Chinki podczas igrzysk w Tokio w 2021 roku nie zdołały wyjść nawet z grupy. Zajęły piąte miejsce w fazie grupowej, za Amerykankami, Włoszkami, Turczynkami i Rosjankami. W związku z rozczarowującym wynikiem ze stanowiska selekcjonera kadry postanowiła odejść legendarna Lang Ping.
ZOBACZ TAKŻE: MKOl poprze Peng Shuai, jeśli Chinka poprosi o pomoc
Chinka przeszła na zasłużoną emeryturę po 11 latach spędzonych z reprezentacją. Ten czas można podzielić na dwa okresy, bowiem pełniła funkcję trenera najpierw w latach 1995-98, a następnie od 2013 do 2021 roku. Jej największym sukcesem na stanowisku był złoty medal igrzysk w Rio de Janeiro w 2016 roku.
1 września na posadzie trenera chińskiej drużyny narodowej powstał więc wakat, z którego zapełnieniem włodarze federacji mieli spory kłopot. Ostatecznie postawili na 55-letniego Caia Bina.
Kariera trenerska Bina trwa już od ponad dwóch dekad.

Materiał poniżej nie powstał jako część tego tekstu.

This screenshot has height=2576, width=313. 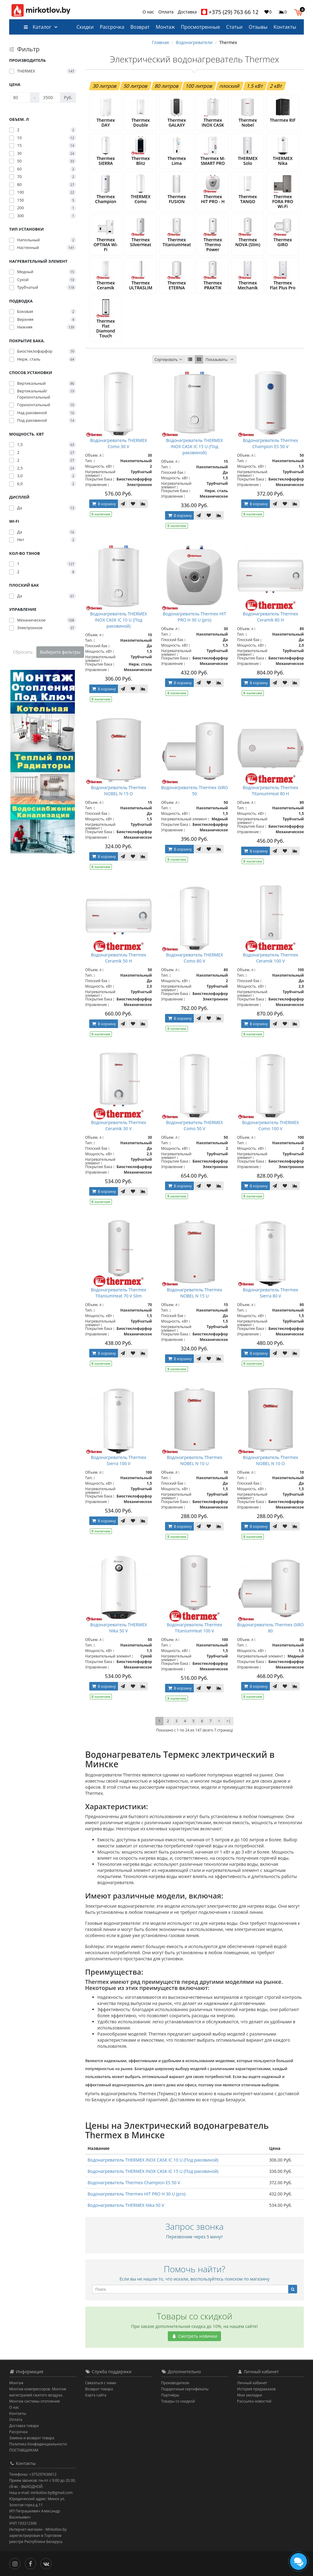 What do you see at coordinates (194, 1125) in the screenshot?
I see `Водонагреватель THERMEX Como 50 V` at bounding box center [194, 1125].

W 1999 roku zaczął on pracować z reprezentacją Chin do lat 20, a po 10 latach został tymczasowym selekcjonerem dorosłej kadry. Później jego przygoda była kontynuowana na niwie klubowej - w latach 2010-2013 pracował w stolicy Chin - Pekinie, a następnie przeniósł się do Jiangsu. Teraz przed nim najważniejszy krok w karierze.